I'm coming from Tcl-world ...
Andreas Leitgeb
Andreas.Leitgeb at siemens.at
Mon Aug 5 08:43:24 EDT 2002
Hans Nowak <wurmy at earthlink.net> wrote:
> Andreas Leitgeb wrote:
> That is understandable, coming from another language and being used to
> different idioms.
Whenever I start to peek into a new language, I try to recognize
some abstract elements in it.
one of these "abstract elements" is described as such:
'A loop, whose body can directly and freely modify the
loop-var, thereby controlling the loop'
(one might for example want to step back one iteration eventually,
which seems unachievable with iterator-based loops)
('freely' means more than continue&break)
In C/C++/Java/perl/Tcl there is the for-loop that fulfills it.
Python lacks it.
Of course, one might question the usefulness of this feature,
but that's not in the scope of my original question.

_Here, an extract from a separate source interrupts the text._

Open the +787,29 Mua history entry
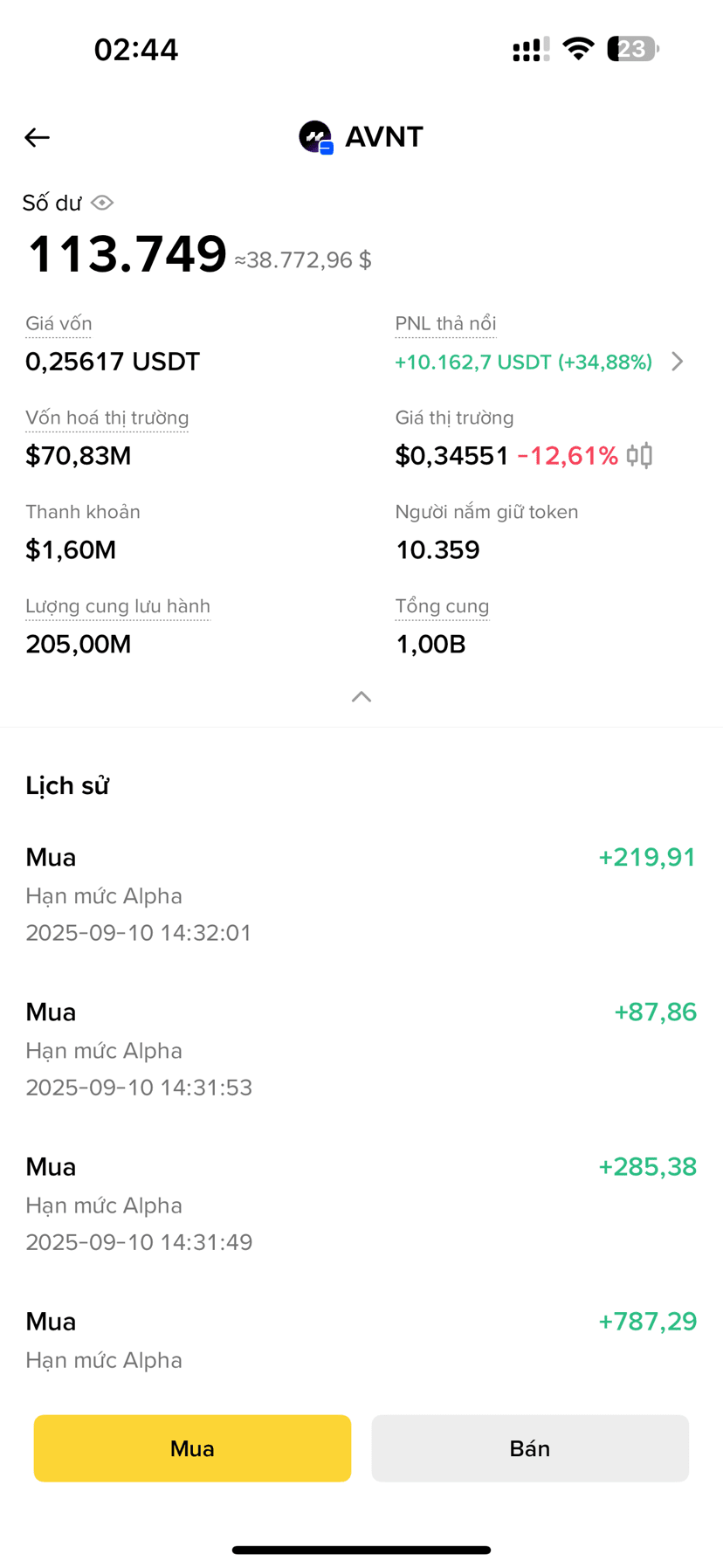This screenshot has width=723, height=1568. [x=362, y=1340]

Whether I really need it and whether and with what magic tricks I can
do without it, practise will show.
> Why not: [ replace continue with an if and make everything after
> the continue part of the if-block]
I wrote: the location of continue may be nested arbitrarily deep down
inside other if's.
> I don't know which book you used to learn Python, but it seems it taught you
> the right things and common "Pythonic" idioms.
It is the german translation of:
"Python Pocket Reference (2nd edition)" ("Python kurz&gut")

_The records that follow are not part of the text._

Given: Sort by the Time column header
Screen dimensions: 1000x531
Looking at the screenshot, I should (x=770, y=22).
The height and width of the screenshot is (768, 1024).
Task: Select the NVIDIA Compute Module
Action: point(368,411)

> you may find yourself using the other constructs anyway, because they "feel
> better". Just give them a try.
Yes, of course.
My intended question was not, how to program C/Tcl in python, but what
are Python's idioms for the mentioned "tasks".
The reason, this thread grew so fast, was that obviously I didn't
specify these "tasks" well enough.
--
Newsflash: Sproingy made it to the ground !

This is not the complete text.